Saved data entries

[Start of Attachment]

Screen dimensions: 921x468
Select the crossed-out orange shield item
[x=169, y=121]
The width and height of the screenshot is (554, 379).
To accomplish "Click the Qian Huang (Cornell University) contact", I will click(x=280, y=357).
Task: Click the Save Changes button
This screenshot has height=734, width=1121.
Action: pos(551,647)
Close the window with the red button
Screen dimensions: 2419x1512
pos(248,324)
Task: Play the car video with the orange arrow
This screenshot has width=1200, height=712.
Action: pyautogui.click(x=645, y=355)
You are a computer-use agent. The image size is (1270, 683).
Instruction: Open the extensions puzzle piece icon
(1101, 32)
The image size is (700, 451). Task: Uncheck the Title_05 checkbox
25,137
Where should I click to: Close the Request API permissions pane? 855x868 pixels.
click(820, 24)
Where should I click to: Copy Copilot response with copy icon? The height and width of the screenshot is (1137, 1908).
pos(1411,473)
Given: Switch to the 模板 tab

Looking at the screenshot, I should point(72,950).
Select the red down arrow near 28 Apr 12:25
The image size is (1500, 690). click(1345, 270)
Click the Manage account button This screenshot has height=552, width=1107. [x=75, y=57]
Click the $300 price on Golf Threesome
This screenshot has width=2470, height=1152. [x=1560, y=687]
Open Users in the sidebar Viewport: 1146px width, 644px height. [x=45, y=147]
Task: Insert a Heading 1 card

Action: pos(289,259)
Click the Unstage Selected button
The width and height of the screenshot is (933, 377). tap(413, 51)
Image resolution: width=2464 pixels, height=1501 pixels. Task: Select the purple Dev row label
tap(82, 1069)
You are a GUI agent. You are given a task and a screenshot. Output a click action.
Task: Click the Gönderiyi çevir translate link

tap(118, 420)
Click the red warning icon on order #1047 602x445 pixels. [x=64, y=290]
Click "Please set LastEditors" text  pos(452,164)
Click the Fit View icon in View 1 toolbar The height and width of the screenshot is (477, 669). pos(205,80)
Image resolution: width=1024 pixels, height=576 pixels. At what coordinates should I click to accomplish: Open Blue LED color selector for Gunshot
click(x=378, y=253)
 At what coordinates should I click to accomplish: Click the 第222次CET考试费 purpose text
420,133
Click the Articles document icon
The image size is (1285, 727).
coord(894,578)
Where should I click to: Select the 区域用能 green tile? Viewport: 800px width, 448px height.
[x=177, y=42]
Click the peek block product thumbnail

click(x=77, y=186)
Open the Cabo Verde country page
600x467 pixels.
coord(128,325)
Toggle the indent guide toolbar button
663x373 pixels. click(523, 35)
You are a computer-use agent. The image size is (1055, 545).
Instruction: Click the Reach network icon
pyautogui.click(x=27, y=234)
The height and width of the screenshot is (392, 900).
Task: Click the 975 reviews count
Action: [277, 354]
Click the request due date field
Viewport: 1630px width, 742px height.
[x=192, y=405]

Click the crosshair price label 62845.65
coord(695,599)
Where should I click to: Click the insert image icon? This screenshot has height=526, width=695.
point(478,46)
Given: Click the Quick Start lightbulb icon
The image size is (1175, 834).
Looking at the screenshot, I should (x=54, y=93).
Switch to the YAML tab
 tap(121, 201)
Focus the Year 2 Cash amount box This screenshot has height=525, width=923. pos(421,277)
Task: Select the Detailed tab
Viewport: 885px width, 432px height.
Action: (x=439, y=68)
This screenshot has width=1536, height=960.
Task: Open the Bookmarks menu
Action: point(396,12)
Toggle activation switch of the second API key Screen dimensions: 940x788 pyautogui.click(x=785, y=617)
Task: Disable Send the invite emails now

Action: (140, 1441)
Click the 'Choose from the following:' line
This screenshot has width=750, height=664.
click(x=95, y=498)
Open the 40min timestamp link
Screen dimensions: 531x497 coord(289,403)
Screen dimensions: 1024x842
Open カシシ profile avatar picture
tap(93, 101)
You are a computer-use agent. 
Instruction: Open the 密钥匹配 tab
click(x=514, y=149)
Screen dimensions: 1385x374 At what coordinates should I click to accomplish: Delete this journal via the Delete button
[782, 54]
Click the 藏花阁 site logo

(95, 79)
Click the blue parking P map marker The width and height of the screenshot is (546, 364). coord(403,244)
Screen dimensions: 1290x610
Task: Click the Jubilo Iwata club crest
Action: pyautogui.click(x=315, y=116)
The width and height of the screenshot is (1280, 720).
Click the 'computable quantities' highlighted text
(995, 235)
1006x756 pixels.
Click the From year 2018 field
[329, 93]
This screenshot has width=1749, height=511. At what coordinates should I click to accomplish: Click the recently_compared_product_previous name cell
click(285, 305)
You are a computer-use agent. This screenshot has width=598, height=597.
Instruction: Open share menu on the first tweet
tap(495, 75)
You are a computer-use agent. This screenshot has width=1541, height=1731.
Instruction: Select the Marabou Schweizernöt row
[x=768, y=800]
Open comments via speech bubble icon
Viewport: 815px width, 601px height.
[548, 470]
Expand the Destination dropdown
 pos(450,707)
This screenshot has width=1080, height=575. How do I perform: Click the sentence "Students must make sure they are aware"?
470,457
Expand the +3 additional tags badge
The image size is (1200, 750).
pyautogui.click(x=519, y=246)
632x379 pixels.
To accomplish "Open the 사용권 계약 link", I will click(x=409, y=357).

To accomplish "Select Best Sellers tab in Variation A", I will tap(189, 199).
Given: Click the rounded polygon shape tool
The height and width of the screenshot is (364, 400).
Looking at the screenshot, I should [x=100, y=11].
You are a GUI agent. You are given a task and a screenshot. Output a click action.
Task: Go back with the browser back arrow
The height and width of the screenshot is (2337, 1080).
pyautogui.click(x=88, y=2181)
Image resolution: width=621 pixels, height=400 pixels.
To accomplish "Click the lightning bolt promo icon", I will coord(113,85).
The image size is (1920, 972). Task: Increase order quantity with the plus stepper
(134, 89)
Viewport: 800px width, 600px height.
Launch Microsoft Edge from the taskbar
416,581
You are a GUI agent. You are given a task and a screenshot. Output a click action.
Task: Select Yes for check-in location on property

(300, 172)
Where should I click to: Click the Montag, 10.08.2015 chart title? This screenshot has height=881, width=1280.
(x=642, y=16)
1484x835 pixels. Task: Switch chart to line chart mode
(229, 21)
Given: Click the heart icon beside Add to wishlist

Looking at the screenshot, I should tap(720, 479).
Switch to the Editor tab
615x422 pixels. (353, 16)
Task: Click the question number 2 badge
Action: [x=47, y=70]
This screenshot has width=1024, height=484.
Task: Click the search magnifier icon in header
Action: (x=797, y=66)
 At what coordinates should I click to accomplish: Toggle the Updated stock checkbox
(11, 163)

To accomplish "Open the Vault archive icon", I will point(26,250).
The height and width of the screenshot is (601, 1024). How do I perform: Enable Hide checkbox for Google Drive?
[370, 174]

[End of Attachment]

In the data above, start at the line that has "Expand the +3 additional tags badge", stop after the line that has "Given: Click the rounded polygon shape tool", and print every line in between exactly as it stands.

__Response below__.
Expand the +3 additional tags badge
The image size is (1200, 750).
pyautogui.click(x=519, y=246)
632x379 pixels.
To accomplish "Open the 사용권 계약 link", I will click(x=409, y=357).

To accomplish "Select Best Sellers tab in Variation A", I will tap(189, 199).
Given: Click the rounded polygon shape tool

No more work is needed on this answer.